House debates

Wednesday, 9 August 2023

Bills

Classification (Publications, Films and Computer Games) Amendment (Industry Self-Classification and Other Measures) Bill 2023; Second Reading

10:52 am

Photo of Pat ConaghanPat Conaghan (Cowper, National Party, Shadow Assistant Minister for Social Services) Share this | Hansard source

I'm pleased to rise to speak on the Classification (Publications, Films and Computer Games) Amendment (Industry Self-Classification and Other Measures) Bill 2023. The system of classification of content in this country has allowed us to safely enjoy family movies or computer games knowing that the images and themes are age appropriate. As content creation and distribution has evolved, as have the times; and as the ways that we consume media have rapidly expanded, our classification systems must evolve along with them. So it is good to see the continuation of the legislation by the new government that builds on the work of the coalition government before it.

The sheer volume of content now at our fingertips requires us to be more streamlined and agile when it comes to classification, whilst simultaneously ensuring that quality controls and safeguards are actively in place. The Stevens review, released in 2020, outlines a number of sensible recommendations to deal with this, and it is pleasing to see that this bill starts the process of enacting some of those less contentious recommendations swiftly.
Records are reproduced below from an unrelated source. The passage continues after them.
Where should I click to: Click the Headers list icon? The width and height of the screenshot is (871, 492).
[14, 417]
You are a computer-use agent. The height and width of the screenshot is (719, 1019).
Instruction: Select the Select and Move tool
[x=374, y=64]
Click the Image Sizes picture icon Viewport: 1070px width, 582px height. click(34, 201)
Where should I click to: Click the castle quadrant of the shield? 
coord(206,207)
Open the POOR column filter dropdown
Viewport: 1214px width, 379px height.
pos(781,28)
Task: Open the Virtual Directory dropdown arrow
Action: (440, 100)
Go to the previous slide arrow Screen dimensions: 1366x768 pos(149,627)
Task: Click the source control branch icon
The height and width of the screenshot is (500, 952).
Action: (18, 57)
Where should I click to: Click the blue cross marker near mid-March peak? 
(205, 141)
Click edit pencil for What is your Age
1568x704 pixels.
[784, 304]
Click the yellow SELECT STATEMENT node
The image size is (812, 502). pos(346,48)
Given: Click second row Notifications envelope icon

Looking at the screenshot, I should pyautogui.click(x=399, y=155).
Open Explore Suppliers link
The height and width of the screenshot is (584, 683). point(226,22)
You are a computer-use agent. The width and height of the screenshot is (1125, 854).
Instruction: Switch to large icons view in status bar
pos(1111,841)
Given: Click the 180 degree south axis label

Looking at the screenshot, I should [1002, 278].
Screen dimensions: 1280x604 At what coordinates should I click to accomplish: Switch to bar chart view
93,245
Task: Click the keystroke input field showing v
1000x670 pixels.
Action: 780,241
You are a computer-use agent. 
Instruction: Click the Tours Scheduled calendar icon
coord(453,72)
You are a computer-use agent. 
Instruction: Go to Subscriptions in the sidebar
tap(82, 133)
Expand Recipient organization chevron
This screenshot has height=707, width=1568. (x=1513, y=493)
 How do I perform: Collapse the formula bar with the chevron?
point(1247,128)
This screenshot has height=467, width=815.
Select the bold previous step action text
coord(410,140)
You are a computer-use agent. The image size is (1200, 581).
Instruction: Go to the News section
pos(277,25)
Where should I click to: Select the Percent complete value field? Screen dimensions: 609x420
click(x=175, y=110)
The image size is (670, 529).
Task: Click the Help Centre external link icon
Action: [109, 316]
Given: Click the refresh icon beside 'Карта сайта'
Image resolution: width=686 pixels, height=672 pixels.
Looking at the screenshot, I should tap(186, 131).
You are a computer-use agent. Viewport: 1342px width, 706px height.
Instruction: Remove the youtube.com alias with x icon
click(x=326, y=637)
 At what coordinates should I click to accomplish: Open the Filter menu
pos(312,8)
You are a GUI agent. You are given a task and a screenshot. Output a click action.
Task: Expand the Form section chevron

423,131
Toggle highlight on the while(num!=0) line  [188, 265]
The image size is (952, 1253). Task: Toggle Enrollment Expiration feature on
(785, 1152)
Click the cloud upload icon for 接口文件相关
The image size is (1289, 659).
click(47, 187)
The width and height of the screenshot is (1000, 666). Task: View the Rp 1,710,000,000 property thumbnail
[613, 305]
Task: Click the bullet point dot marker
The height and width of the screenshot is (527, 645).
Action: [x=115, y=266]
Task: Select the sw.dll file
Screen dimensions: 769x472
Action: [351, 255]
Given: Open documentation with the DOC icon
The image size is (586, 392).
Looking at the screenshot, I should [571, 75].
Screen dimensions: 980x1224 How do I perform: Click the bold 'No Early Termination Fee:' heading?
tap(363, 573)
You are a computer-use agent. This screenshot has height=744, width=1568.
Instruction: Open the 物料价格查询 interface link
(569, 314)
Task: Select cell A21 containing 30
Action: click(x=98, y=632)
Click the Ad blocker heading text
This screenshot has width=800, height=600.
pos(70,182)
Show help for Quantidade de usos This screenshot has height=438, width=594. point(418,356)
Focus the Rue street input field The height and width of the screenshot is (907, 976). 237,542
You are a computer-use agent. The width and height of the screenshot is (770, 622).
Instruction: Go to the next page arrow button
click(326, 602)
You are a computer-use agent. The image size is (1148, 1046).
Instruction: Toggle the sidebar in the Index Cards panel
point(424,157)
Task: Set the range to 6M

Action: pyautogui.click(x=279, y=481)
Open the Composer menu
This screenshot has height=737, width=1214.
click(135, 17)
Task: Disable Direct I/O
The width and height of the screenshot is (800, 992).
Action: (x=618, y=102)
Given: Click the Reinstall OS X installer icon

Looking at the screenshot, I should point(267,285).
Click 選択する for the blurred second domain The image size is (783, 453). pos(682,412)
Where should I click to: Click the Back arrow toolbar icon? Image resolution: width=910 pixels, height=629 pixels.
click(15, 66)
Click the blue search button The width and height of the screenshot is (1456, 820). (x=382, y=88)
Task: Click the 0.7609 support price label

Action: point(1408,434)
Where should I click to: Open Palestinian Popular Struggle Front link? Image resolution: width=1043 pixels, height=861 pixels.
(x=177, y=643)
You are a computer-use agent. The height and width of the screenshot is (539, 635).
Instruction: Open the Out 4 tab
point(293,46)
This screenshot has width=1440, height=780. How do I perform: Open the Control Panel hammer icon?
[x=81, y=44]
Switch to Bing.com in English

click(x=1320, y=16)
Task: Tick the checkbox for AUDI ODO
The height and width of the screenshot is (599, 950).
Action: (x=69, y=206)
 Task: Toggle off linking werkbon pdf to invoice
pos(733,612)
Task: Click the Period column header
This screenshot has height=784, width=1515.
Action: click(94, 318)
These include the high cost of processes to use the board, especially given the volume of content now requiring classification; time frames to use the board, which are too long to be compatible with current media practices; and lack of compliance with existing legislation among some content providers, including some video-on-demand providers and online game storefronts, partly as a result of the high cost and long time frames of the existing classification practices.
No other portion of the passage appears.